After graduating I started doing some work at a local clockmaker whom I also worked for during my breaks at West Dean. This was great as it meant I could keep busy with clocks while I looked for more permanent positions. After a while I switched to a different clockmaker who had some challenging projects for me (like restoring a 500 year-old clock). A year and a half after graduating West Dean I landed a position as a trainee conservator at the Dutch Clock Museum on the Zaanse Schans (just north of Amsterdam) for 3 days a week over the course of 6 months. This was a great place to gain more experience as a starting conservator.

After those 6 months I started my own company and found myself a nice workspace to use. The Dutch clock museum was my first client, so I started of very well. About half a year later I saw the vacancy for a Horological Conservator at The Royal Collection Trust and that was too good a chance for me to miss. I was very grateful to be offered a position in Windsor Castle and I haven’t looked back since. 

What projects are you currently working on?  

I currently have a French mantel clock with music box on my workbench, which normally stands in the Kings Drawing Room on the public route. It is a very similar clock to the “Elephant Clock” in the Music Room at West Dean (At least, that’s where I left it when I last worked on it) although this one has a bull instead of an elephant (among some other differences to the case). While at West Dean I serviced the Elephant clock and did some research on the provenance and I had great fun servicing it, it is great to have a similar clock on my workbench now as a throwback to my time at West Dean. 

Do you have any tips for recent graduates?  

I think it’s important to remember that it’s difficult to find your dream job right after graduating. It’s easy to lose motivation, I know I almost did a couple of times. After graduating you will still need to work hard to get a foot in the door at any institution. Keep in touch with the friends you made at West Dean and with anyone who you did a work placement with. A large part of finding the right job is networking as well. Make sure you keep your portfolio and CV (and your LinkedIn profile) up to date.

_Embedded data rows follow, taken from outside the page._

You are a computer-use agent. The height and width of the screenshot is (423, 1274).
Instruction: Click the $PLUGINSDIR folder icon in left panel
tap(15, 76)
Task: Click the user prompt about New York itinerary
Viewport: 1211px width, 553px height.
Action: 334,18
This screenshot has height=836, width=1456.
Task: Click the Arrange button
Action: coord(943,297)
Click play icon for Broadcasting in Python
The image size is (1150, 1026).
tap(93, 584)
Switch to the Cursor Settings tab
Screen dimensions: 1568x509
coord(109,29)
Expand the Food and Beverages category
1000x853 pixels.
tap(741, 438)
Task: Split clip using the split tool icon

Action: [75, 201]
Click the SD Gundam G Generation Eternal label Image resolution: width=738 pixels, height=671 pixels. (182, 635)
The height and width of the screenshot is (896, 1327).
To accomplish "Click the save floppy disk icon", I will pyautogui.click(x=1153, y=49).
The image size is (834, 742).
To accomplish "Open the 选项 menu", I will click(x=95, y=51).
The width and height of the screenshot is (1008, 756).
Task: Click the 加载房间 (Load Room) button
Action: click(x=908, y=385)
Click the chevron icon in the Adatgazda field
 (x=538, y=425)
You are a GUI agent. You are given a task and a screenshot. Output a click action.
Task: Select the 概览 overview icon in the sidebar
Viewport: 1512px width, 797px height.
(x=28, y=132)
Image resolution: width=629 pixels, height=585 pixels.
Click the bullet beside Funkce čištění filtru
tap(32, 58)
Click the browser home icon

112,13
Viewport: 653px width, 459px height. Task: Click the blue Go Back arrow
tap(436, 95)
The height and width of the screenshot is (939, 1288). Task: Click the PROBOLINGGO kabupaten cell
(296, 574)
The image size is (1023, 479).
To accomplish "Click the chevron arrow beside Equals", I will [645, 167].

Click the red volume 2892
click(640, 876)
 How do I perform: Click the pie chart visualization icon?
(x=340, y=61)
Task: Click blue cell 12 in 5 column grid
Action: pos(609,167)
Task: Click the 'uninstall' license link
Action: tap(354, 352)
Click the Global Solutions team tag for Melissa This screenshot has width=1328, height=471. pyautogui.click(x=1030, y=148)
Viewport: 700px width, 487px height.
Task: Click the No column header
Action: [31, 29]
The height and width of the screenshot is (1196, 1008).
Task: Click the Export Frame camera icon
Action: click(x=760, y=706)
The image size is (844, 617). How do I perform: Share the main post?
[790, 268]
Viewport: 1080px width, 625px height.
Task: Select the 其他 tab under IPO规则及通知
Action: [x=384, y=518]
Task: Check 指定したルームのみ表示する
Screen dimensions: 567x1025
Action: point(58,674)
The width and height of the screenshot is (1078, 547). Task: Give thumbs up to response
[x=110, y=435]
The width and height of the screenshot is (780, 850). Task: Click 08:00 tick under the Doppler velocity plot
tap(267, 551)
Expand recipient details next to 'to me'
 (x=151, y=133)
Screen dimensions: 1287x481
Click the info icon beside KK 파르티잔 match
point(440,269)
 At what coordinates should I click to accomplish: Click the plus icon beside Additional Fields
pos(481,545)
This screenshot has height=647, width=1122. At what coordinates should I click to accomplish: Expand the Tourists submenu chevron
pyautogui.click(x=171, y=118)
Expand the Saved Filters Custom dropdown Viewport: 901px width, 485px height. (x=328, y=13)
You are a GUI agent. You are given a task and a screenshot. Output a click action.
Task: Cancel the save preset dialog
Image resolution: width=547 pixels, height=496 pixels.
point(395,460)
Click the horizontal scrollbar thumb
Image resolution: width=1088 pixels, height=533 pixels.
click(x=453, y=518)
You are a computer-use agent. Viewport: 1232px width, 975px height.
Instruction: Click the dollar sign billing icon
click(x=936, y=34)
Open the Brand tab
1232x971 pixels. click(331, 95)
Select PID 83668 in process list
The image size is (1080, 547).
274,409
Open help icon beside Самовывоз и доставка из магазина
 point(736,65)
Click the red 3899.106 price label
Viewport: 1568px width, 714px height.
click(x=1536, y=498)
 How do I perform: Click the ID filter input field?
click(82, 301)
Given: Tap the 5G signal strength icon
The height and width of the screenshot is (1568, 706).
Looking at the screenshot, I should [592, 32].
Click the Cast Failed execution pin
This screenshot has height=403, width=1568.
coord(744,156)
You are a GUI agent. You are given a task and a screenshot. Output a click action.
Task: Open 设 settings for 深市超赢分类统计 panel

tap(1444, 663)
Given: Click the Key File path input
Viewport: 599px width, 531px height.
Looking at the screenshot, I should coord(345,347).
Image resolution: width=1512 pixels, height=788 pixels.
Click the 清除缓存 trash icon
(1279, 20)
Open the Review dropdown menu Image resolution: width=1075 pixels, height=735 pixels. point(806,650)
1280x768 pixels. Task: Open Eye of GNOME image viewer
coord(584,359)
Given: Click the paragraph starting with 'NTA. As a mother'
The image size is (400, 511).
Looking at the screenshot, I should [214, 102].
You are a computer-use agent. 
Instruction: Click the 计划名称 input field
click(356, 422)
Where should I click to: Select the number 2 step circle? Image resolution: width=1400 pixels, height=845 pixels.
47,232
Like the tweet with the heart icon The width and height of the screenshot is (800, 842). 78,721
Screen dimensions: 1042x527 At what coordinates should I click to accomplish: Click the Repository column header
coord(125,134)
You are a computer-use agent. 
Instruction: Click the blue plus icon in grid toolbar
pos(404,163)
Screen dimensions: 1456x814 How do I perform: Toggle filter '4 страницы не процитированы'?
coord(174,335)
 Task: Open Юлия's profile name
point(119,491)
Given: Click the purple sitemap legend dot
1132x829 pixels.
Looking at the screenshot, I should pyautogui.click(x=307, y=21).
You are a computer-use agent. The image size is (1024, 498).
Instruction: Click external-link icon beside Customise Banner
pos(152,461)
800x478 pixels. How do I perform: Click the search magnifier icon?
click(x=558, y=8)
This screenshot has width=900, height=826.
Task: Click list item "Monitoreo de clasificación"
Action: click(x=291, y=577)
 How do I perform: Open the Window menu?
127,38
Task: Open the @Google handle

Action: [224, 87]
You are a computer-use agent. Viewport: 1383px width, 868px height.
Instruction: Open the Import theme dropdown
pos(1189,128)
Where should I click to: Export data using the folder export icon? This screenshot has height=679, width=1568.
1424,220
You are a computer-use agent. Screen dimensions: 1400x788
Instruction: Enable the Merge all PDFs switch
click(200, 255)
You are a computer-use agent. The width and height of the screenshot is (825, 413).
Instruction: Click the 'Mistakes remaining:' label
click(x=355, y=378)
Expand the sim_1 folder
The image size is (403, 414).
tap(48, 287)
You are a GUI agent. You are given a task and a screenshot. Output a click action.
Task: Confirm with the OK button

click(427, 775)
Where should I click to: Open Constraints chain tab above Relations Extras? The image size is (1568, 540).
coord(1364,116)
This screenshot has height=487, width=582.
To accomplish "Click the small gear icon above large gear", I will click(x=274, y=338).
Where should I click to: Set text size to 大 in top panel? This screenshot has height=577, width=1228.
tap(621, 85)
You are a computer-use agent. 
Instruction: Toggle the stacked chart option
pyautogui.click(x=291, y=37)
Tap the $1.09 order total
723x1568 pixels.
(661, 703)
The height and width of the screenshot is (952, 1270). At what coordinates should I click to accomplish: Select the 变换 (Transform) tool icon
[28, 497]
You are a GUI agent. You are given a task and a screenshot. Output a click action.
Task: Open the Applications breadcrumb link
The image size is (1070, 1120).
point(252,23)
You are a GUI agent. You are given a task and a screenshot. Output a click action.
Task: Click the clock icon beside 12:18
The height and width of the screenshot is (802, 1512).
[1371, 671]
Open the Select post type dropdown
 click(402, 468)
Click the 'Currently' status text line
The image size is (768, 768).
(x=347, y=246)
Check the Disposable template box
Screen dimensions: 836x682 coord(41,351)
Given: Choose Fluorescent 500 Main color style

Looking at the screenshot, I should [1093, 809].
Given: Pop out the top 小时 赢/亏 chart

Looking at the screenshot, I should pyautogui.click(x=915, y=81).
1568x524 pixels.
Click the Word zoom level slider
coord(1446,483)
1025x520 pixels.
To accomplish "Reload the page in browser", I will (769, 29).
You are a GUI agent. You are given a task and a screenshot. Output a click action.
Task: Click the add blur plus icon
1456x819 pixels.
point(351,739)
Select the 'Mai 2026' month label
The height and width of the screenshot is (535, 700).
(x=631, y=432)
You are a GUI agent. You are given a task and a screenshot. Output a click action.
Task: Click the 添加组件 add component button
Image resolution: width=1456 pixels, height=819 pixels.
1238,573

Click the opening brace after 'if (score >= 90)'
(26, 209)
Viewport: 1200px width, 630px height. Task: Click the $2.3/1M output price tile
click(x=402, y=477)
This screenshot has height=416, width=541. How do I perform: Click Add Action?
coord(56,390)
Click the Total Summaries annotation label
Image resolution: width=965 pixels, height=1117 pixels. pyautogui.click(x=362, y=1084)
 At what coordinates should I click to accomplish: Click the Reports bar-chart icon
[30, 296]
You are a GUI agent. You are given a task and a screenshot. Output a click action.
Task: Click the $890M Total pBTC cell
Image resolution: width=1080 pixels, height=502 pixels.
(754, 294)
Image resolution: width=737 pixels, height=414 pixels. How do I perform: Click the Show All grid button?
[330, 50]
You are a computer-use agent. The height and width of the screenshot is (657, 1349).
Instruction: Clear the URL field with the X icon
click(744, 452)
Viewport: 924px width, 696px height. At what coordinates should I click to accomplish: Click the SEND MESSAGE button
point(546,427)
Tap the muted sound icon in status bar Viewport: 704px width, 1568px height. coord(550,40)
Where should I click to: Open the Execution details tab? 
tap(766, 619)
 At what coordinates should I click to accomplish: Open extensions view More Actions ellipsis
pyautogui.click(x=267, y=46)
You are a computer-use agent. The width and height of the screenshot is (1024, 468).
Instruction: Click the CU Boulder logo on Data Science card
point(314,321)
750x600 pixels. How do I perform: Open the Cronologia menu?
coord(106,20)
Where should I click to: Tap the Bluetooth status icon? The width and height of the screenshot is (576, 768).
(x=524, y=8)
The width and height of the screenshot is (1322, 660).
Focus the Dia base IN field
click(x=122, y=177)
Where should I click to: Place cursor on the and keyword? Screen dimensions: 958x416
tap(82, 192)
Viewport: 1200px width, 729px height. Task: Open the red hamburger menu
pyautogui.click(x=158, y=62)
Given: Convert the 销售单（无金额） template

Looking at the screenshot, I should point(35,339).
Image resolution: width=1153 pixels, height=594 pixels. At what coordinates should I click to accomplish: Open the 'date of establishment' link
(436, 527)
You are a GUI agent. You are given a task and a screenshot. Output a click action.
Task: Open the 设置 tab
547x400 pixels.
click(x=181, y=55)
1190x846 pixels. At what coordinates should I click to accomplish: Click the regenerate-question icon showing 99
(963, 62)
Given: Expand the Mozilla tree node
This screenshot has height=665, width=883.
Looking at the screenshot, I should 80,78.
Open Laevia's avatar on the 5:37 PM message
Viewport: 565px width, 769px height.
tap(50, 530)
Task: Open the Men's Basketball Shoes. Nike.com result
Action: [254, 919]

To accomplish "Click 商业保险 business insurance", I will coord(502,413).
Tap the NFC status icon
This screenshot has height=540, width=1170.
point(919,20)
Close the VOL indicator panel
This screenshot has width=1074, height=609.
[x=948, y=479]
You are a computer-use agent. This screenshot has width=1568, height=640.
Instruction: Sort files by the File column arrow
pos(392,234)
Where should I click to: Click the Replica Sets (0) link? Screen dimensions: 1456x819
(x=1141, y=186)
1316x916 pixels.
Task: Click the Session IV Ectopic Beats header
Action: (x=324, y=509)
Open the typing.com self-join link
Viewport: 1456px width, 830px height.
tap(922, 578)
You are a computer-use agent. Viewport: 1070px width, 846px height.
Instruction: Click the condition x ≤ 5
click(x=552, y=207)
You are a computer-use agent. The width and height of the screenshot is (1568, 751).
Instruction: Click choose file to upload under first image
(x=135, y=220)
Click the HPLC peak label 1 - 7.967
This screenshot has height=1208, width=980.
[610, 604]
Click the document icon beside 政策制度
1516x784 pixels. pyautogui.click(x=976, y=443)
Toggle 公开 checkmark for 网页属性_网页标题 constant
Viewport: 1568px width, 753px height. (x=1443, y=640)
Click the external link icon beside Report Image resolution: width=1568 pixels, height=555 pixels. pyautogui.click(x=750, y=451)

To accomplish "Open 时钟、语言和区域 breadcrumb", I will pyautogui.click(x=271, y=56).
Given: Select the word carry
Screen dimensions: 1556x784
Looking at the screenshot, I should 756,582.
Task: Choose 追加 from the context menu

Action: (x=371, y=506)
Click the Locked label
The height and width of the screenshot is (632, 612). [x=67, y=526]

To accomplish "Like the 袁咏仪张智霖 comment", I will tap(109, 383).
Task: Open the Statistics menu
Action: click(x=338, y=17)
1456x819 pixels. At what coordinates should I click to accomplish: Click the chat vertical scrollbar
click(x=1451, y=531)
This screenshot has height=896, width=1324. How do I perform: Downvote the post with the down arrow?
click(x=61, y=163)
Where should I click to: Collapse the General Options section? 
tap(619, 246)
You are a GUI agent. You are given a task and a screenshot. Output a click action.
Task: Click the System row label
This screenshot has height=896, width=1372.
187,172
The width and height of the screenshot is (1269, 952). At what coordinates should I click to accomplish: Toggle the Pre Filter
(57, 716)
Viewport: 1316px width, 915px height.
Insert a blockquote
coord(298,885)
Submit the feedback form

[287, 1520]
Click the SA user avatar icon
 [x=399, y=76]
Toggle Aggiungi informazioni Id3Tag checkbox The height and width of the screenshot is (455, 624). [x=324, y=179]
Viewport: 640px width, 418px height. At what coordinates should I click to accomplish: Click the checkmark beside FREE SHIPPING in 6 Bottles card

How do you think studying at West Dean College prepared you for what you do now?  

My previous school focussed mostly on the restoration of clocks, and almost nothing like collections care, preventative conservation or art handling was covered, so it was great to be shown the full picture; and as I already had some experience before coming to West Dean, I was able to go a bit more in-depth and take on some more challenging projects.

One thing I also very much liked was that there were students from multiple disciplines with whom I sometimes worked together on projects but from whom I could also learn a lot. When working with clocks I will encounter metal, wood, ceramic, stone, leather, paper etc., so knowing at least the basics of handling or treating other materials gave me a better understanding of what I’m working with.

What's your favourite memory from your time at the College? 

My fondest memories are from the time spent with my fellow students. As it’s such a small group of people living together away from any big city, it soon starts to feel like a big family. A big family consisting of nerds and geeks who are training to become experts in their respective field.

Making our own outfits for Halloween, having a movie in the Oak Hall with the fireplace burning in the back in winter, looking at the newly hatched ducklings in the creek in spring, swimming in the pool in summer.  We worked hard during the day but also definitely knew when to stop working and unwind for a bit.